Social Politeness

At the recent ground work conference I attended, there were two demonstration handlers who were said to be professional trainers.  From the first moments, when they were awaiting their demo, there was an aggressiveness to their handling of the horses that bothered me.  In most cases, they were handling horses that did not belong to them and were not trained by them (the one trainer did use her own mare in a couple of demos).  Yet they were sharply correcting the smallest “offense” by each horse – often seeming to anticipate something that might happen, when there was yet no indication it would.  This attitude puzzled me, until the second day when I had an interesting conversation with a student of one of the trainers.

Before I get to the conversation, just a little information about the one area of divergence I had with what was being taught.  Although the techniques were sound, and not at all based upon dominance theory, the presenters still referred often to the concept of the Alpha, boss mare, or other dominance-based concept.  As I have written before, I do not believe in dominance theory, nor does science bear out the validity of the concept.  Far from it – horse herds observed over long term show no such dominant individual dictating the movements of the herd.  On the contrary – movement of the herd tends to be made by an individual making a decision, and others choosing to follow.  Now, back to the conference …

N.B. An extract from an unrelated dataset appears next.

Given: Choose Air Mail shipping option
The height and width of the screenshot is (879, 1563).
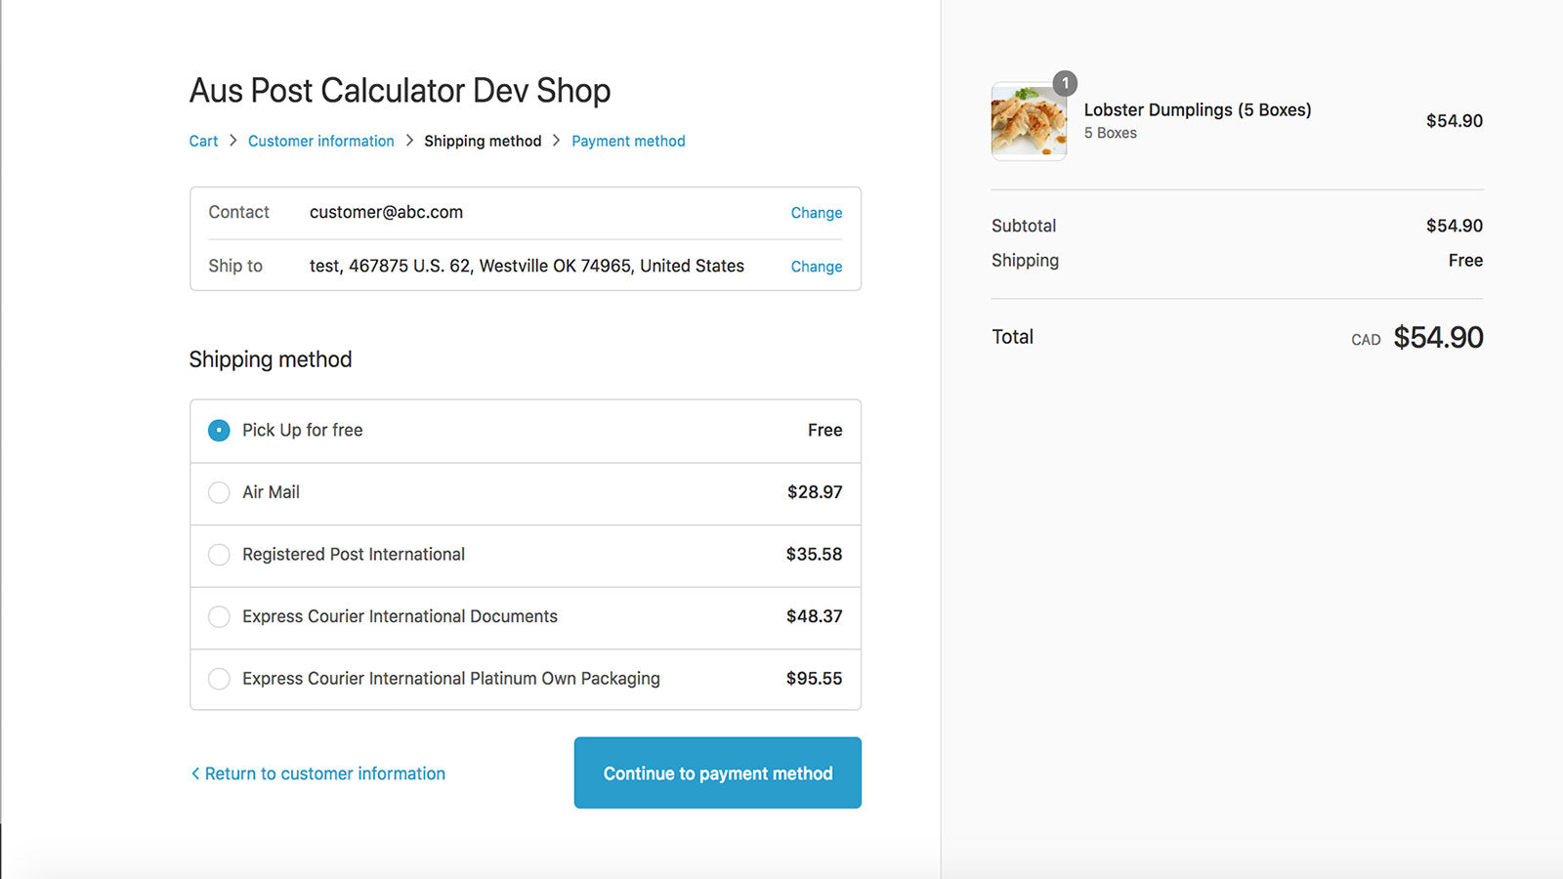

Not just a moment in time - most of this session looked like this.
Not just a moment in time – most of this session looked like this.

It was Sunday morning, and one of the aggressive handler/trainers was doing a demonstration.  The result was not going well, as the horse in question was reacting violently to the aggressive attitude – and in a short time would be taken over by one of the presenters, and brought back into mental balance.  Sitting next to me were two students of the handler in question.  One of them started a conversation that went something like this:

Student 1: “One of the hardest things for me to learn was to be aggressive with my horse, to be the boss.  But I’ve learned that they need that.  More than need it, they actually crave it!”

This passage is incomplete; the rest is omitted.